24.1.5. 5. Evaluation#

Dataset Details:
- 7,671 high-resolution images tiled into 30,684 smaller images.
- 8,948 total annotations.
Training Configuration:
- Image Size: 1024 × 1024
- Batch Size: 113
- Optimizer: SGD (lr=0.01, momentum=0.9)
- Hardware: NVIDIA A100 GPU
Augmentations:
- Blur, MedianBlur, ToGray, CLAHE

24.1.6. 6. Recommendations#

Optimal Performance: Detecting ringed, spotted, and bearded seals.
Underrepresented Classes: Misclassification is more common, though false negatives remain rare.
Review Pipeline: Intended for manual verification in certain workflows.
Downstream Tasks: Clustering, two-shot fine-tuning, or in-depth analytics.
Real-Time Inference: Best to use the YOLO model.
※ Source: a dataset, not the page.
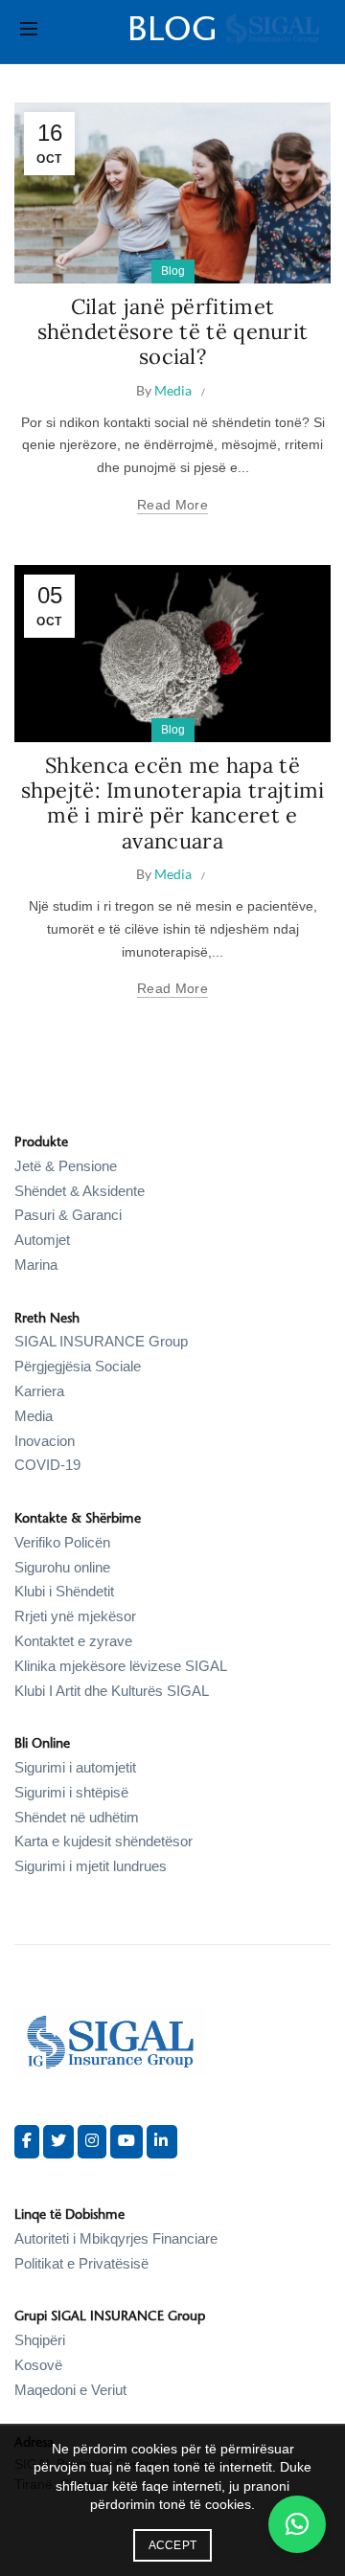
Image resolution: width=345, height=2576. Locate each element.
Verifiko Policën (62, 1542)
24.1.7. 7. Caveats and Limitations#

Pup Classes: Consistently underperformed due to smaller size and limited representation.
Misclassification: Underrepresented classes tend to be misclassified rather than completely missed.

24.1.8. 8. Bias, Risks, and Harms#

Potential Biases:
- Imbalanced class distribution may affect performance on underrepresented classes.
Mitigation Strategies:
- Rebalance Train/Val splits.
- Ensure enough representative classes in the dataset.
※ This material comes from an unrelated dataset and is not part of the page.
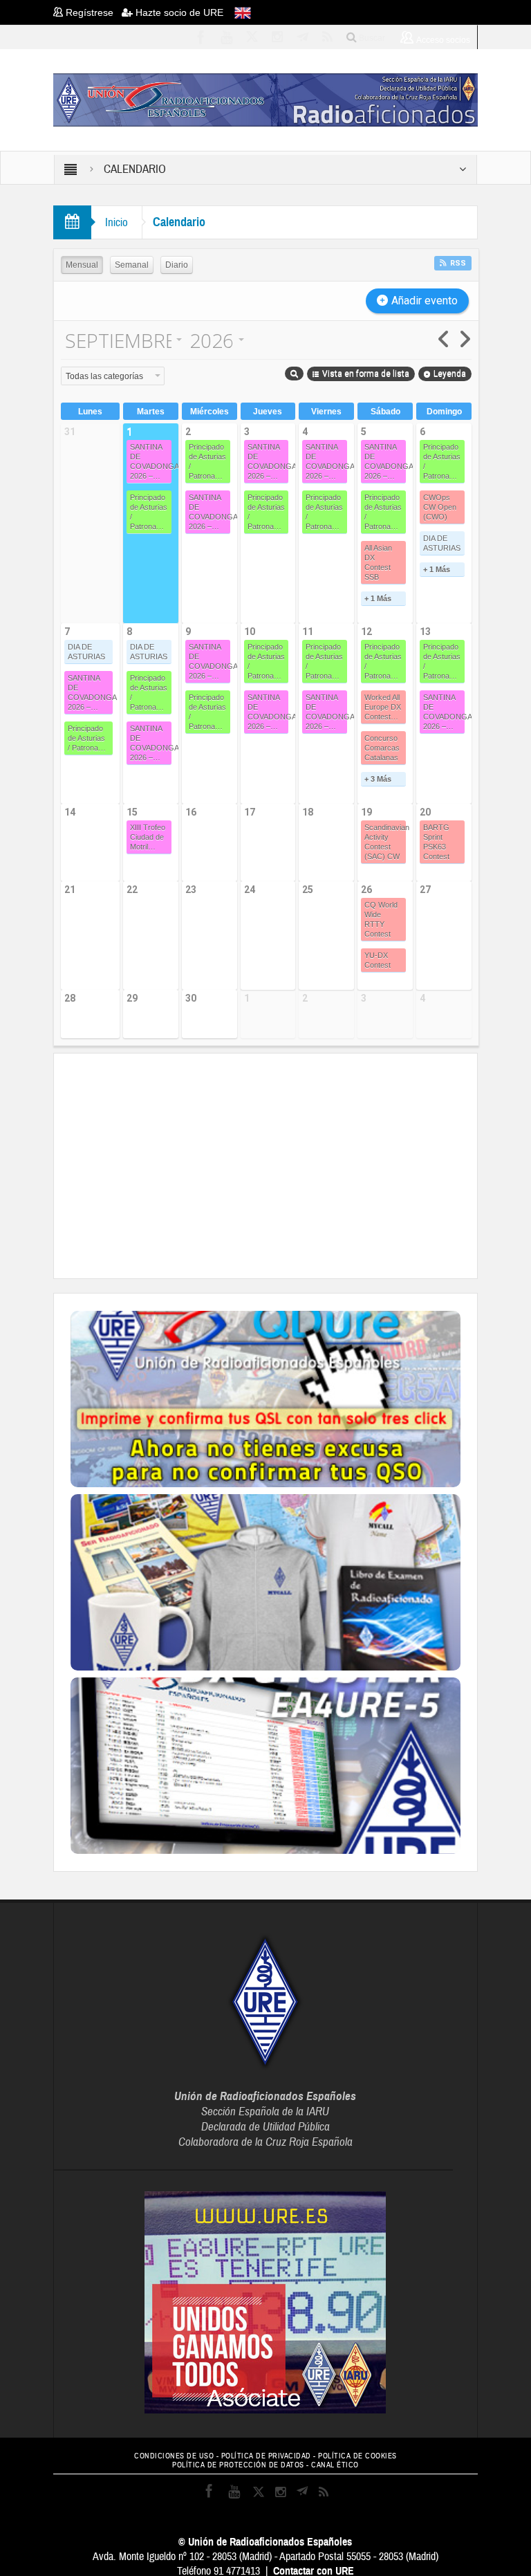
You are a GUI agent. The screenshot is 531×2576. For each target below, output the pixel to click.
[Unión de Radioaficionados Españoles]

24.1.9. 9. Environmental Impact#

Compute Location: Google Cloud Platform (GCP), northamerica-northeast1 region
Carbon Efficiency: 0.03 kgCO₂eq/kWh
Hardware: A100 PCIe 40/80GB (TDP of 250W)
Compute Duration: ~10 hours
Total Emissions: ~0.07 kgCO₂eq

24.1.10. 10. How to Use#

Inference Code Example:

from ultralytics import YOLO

# Load your custom-trained weights
model = YOLO("path/to/NOAA_AFSC_MML_Iceseals_31K.pt")
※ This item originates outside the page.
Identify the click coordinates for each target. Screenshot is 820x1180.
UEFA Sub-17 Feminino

# Inference on a still image
results_image = model.predict(
    source="path/to/your_image.jpg",
    conf=0.01,   # Confidence threshold
    iou=0.45,    # IoU threshold
    device=0     # Use GPU 0 if available; set to 'cpu' if no GPU
)

24.1.11. 11. Dataset and Preprocessing Details#

Source Imagery:
- Original resolution: 6048 × 4032
- Total source images: 7,671 (including 156 null examples)
- Resolution range: ~12.21 MP to ~24.39 MP
Tiling:
- Each source image was split into 4 tiles (2 rows × 2 columns) at 1024 × 1024.
- Post-tiling: 30,684 images.
Annotations:
- 8,948 total annotations.
- ~1.2 annotations per image on average.

Class Distribution:

Class Name	Total Count	Training Count	Validation Count	Test Count
ringed_seal	3180	2190	674	316
bearded_seal	1922	1392	359	171
spotted_seal	1662	1142	344	176
unknown_seal	812	585	153	74
bearded_pup	420	300	77	43
unknown_pup	392	275	63	54
spotted_pup	238	174	46	18
ribbon_seal	232	154	45	33
ringed_pup	54	37	14	3
ribbon_pup	36	28	5	3

24.1.12. 12. Training Configuration Details#

Parameters:
- Layers: 319
- Parameters: 2,591,400
- Gradients: 2,591,384
- GFLOPs: 6.4

24.1.13. 13. Metrics (Epoch 64)#

epoch	time	train/box_loss	train/cls_loss	train/dfl_loss	metrics/precision(B)	metrics/recall(B)	metrics/mAP50(B)	metrics/mAP50-95(B)	val/box_loss	val/cls_loss	val/dfl_loss	lr/pg0	lr/pg1	lr/pg2
64	23230.9	1.34616	1.18894	0.89475	0.76783	0.43806	0.4671	0.30454	1.37059	1.77372	0.90735	0.00993763	0.00993763	0.00993763

24.1.14. Key Considerations#

Transparency: Provide as much detail as possible about the model and its development process.
Accessibility: Use clear and straightforward language to make the model card accessible to a broad audience.
Completeness: Cover all relevant aspects of the model, including its intended use, performance, limitations, and ethical considerations.

By following this structure, you can create a comprehensive model card that promotes transparency and enables users to make informed decisions about using your model.